> [Excerpted passage]:
--- start ---

Markets are celebrating the idea of Kevin Hassett replacing Powell and slashing rates fast. Everyone loves cheap money... until inflation comes roaring back. Is this 2021 all over again, or something worse? What history actually tells us might shock you...

Financial market analysis from 26/11/2025. Market conditions may have changed since publication.

Have you ever watched a party that everyone swore would never end suddenly turn into the mother of all hangovers?

That’s exactly the vibe I got yesterday when the betting odds flipped overnight and a former Trump economic advisor suddenly became the favorite to run the world’s most powerful central bank.

The markets, of course, threw a rave. Stocks ripped higher, bonds rallied, gold touched another record. The usual reflex when someone whispers “rate cuts are coming sooner and bigger than you think.”

But the longer I stared at the screen, the more this felt less like a celebration and more like the opening scene of a horror movie where everyone is laughing right before the lights go out.

A Changing of the Guard That Feels Anything But Normal

Let’s be honest — central bank transitions are usually sleepy affairs. A well-groomed economist gives a measured speech about data dependence, markets shrug, and life goes on.

This time feels different. Very different.

The name now leading the pack isn’t some obscure academic with a stack of obscure papers. It’s a battle-tested political operative who has spent the last several months arguing — publicly and repeatedly — that rates are still far too high and should be coming down immediately.

And not just coming down a little. The signal from parts of the incoming administration is that they want aggressive, front-loaded easing. The kind that makes 2019 look disciplined.

--- end ---

> [Records]:
--- start ---

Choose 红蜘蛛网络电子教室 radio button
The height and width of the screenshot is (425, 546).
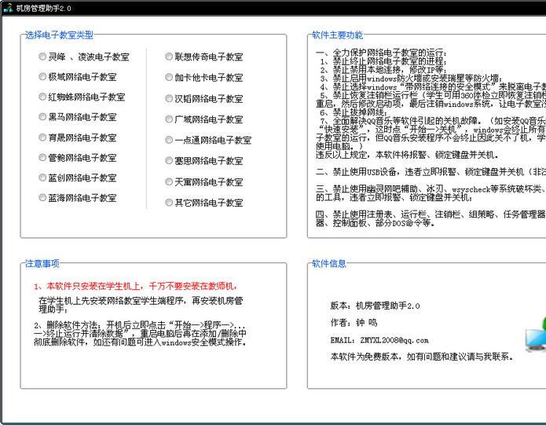pyautogui.click(x=43, y=97)
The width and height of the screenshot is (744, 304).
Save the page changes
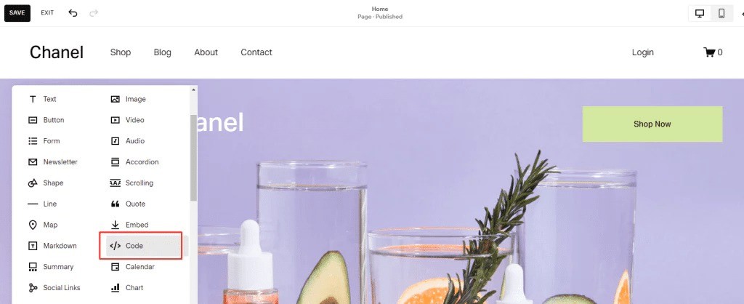pos(17,13)
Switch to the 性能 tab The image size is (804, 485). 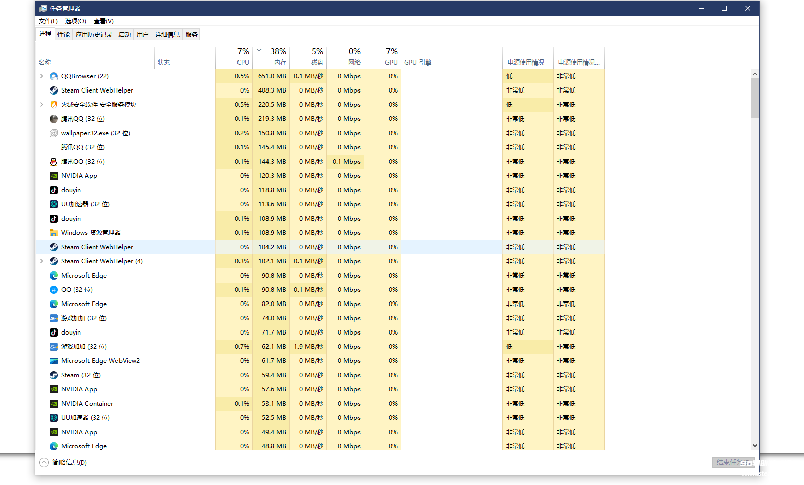click(64, 35)
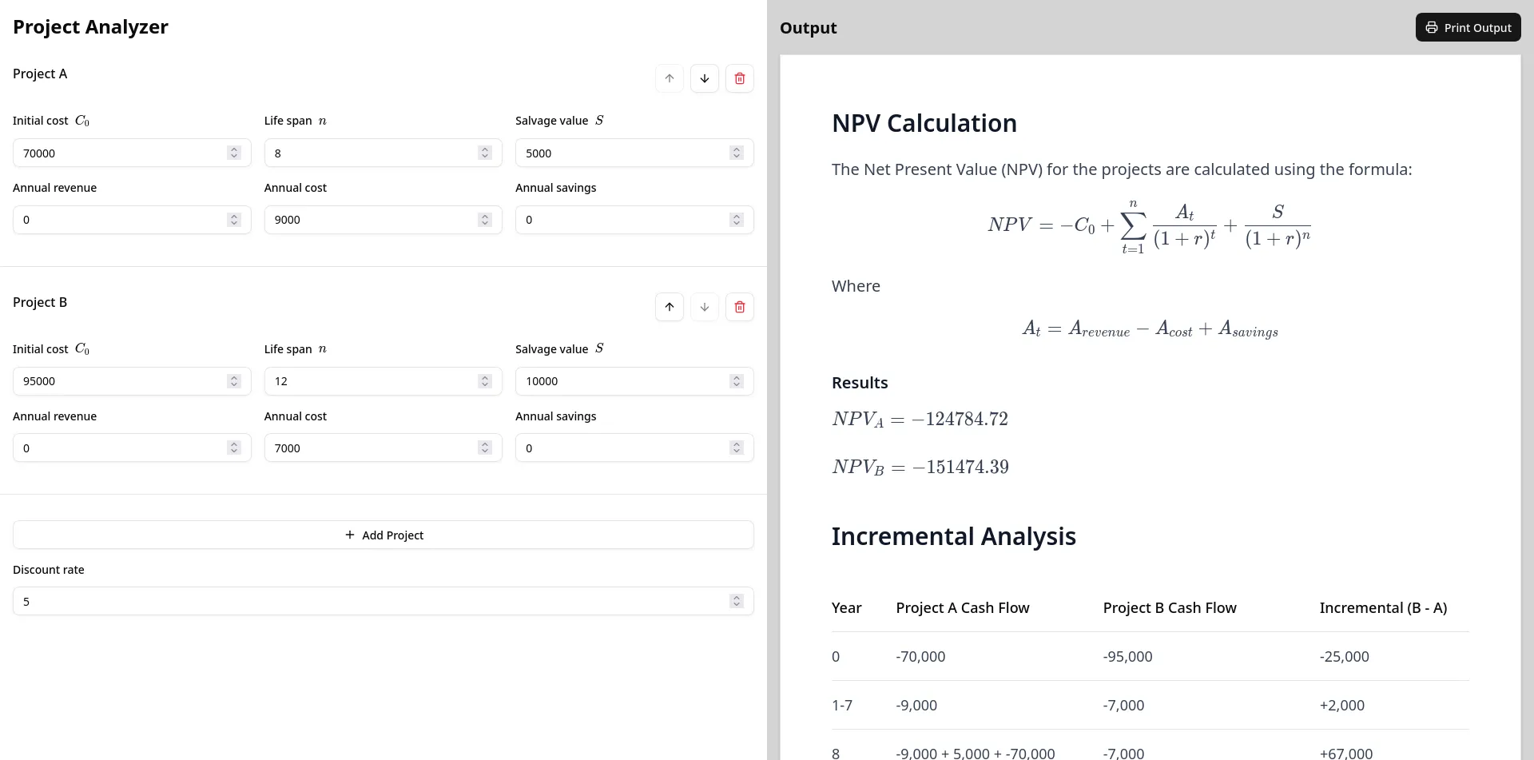Increment Project A initial cost stepper
Image resolution: width=1534 pixels, height=760 pixels.
click(234, 149)
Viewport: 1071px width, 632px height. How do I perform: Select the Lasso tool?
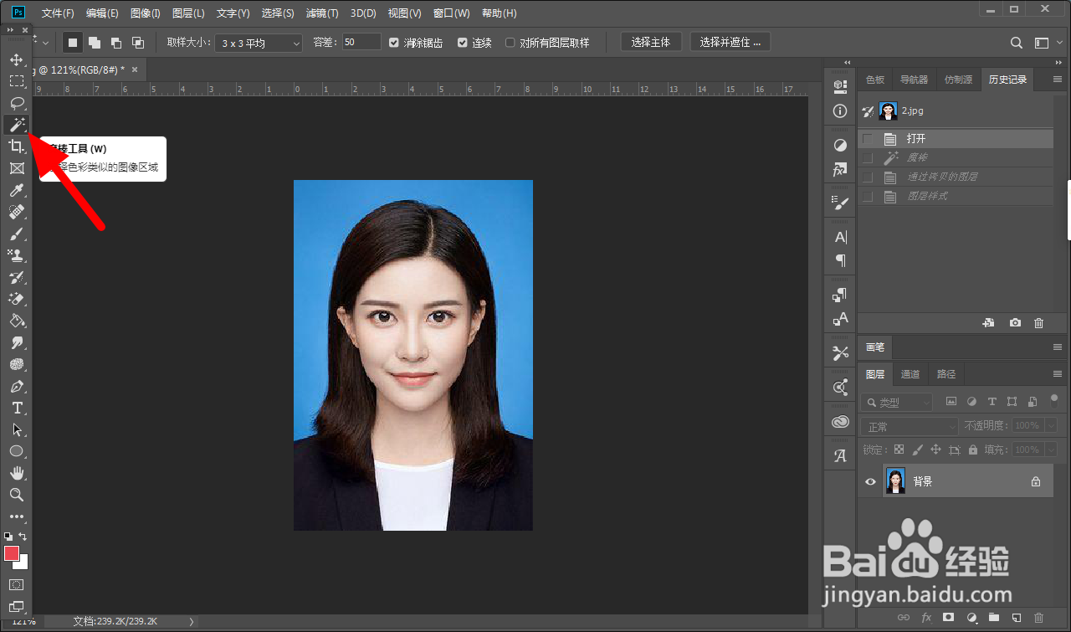pos(16,103)
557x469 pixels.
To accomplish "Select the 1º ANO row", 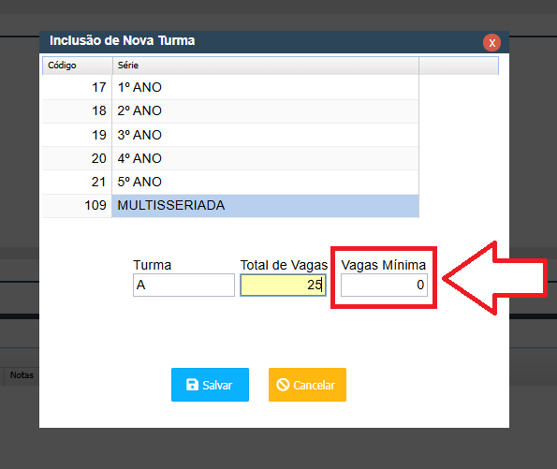I will 230,87.
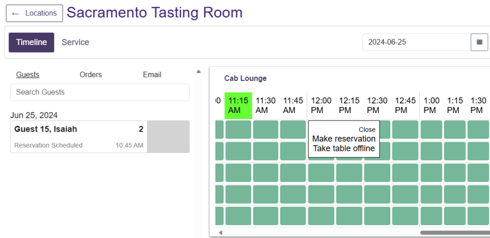
Task: Click the 1:00 PM time header
Action: coord(432,105)
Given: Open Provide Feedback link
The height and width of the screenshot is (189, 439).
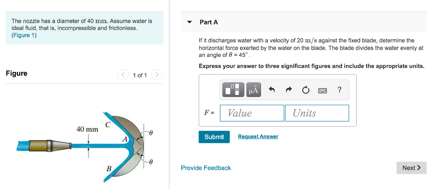Looking at the screenshot, I should [x=206, y=168].
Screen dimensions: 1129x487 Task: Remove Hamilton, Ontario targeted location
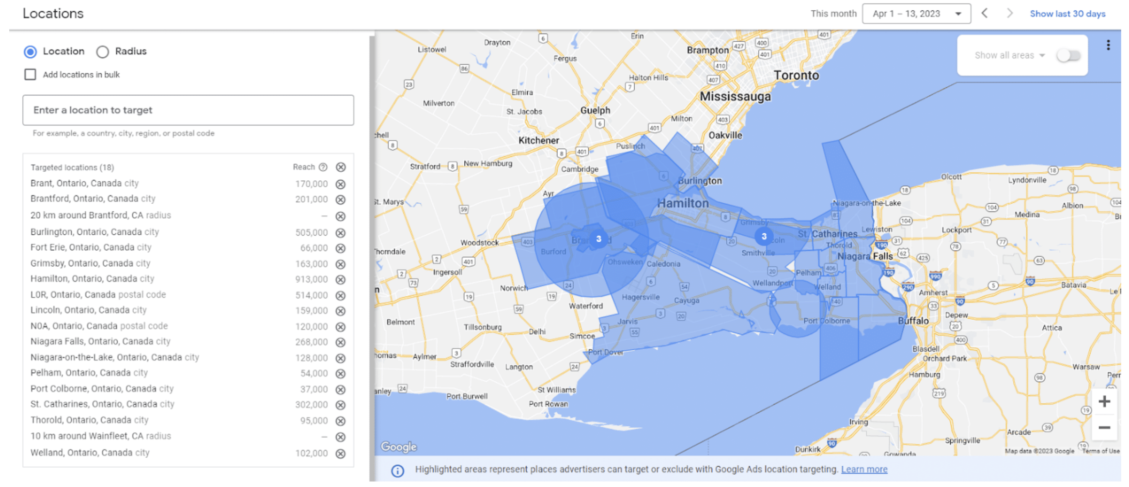[x=341, y=279]
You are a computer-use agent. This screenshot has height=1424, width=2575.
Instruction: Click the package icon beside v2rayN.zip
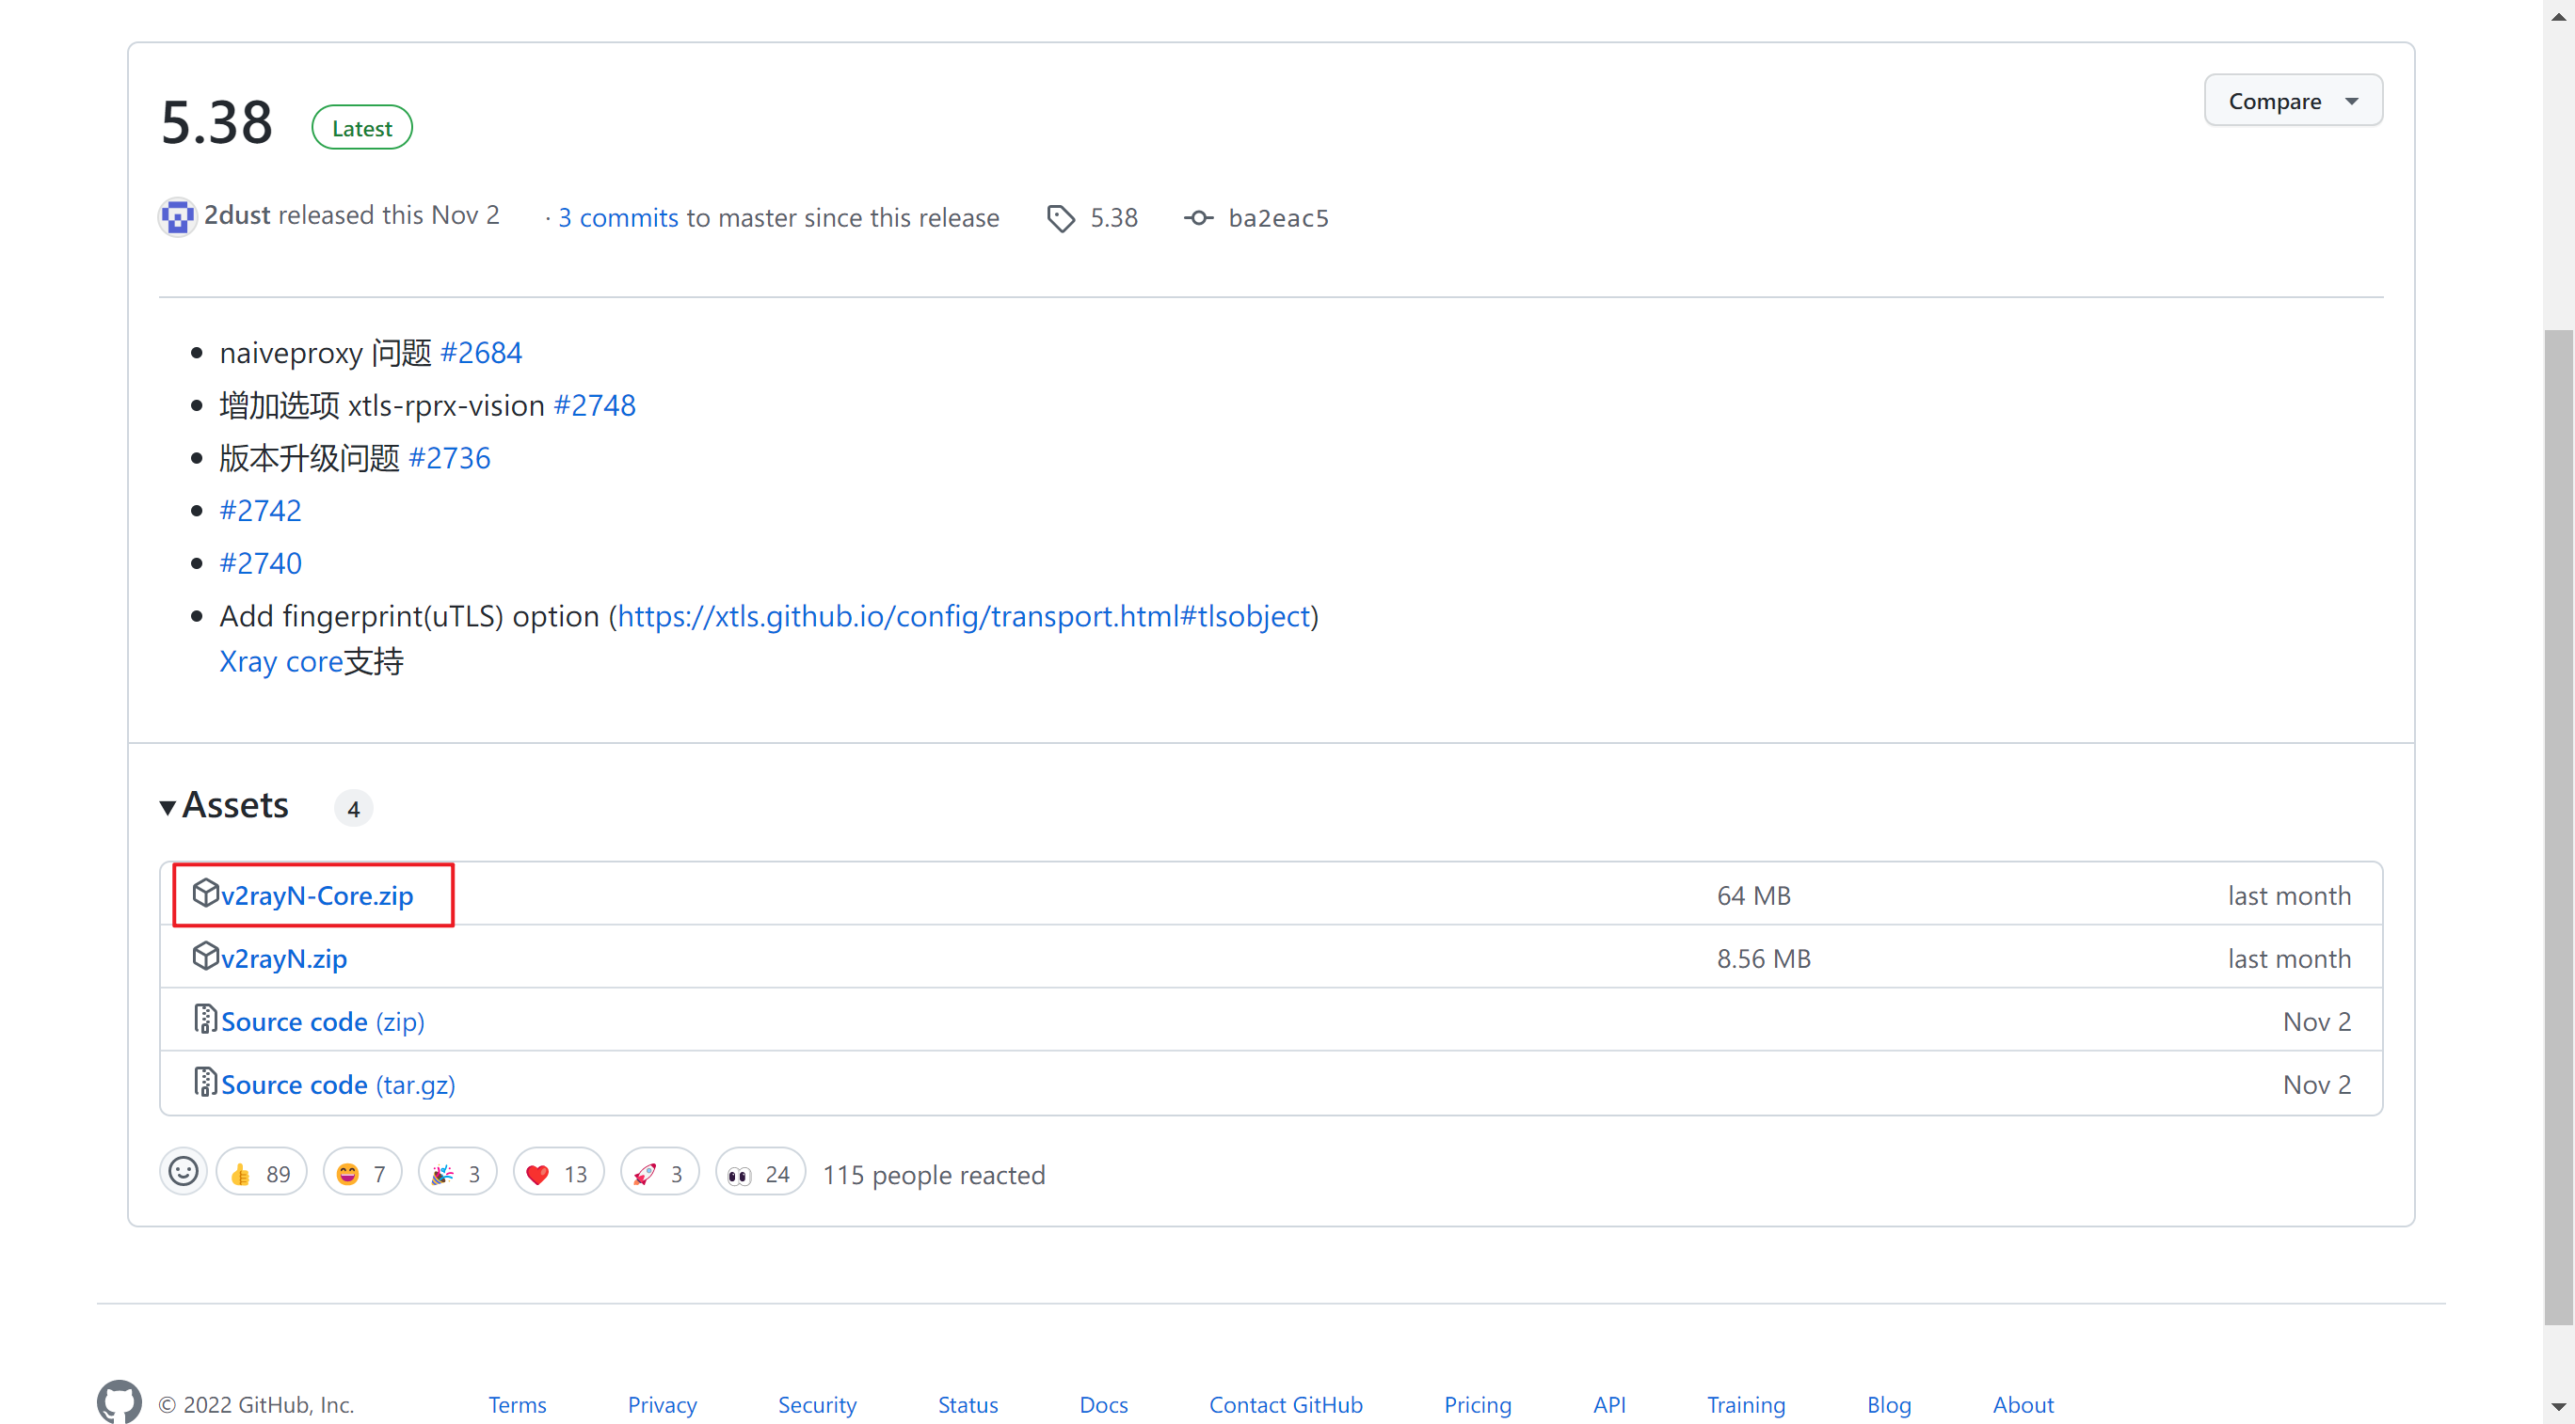point(205,955)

--- end ---

> [Task set]:
1. Write out the stretch of the market commentary from "Markets are celebrating" through "might shock you...".
2. Answer these from the market commentary:
(a) What publication date does it give for the analysis?
(b) Which asset touched another record as the markets rallied?
(c) Which year would the wanted easing make look disciplined?
The records have no connection to the market commentary.

> [Task responses]:
1.
Markets are celebrating the idea of Kevin Hassett replacing Powell and slashing rates fast. Everyone loves cheap money... until inflation comes roaring back. Is this 2021 all over again, or something worse? What history actually tells us might shock you...

2.
(a) 26/11/2025
(b) Gold
(c) 2019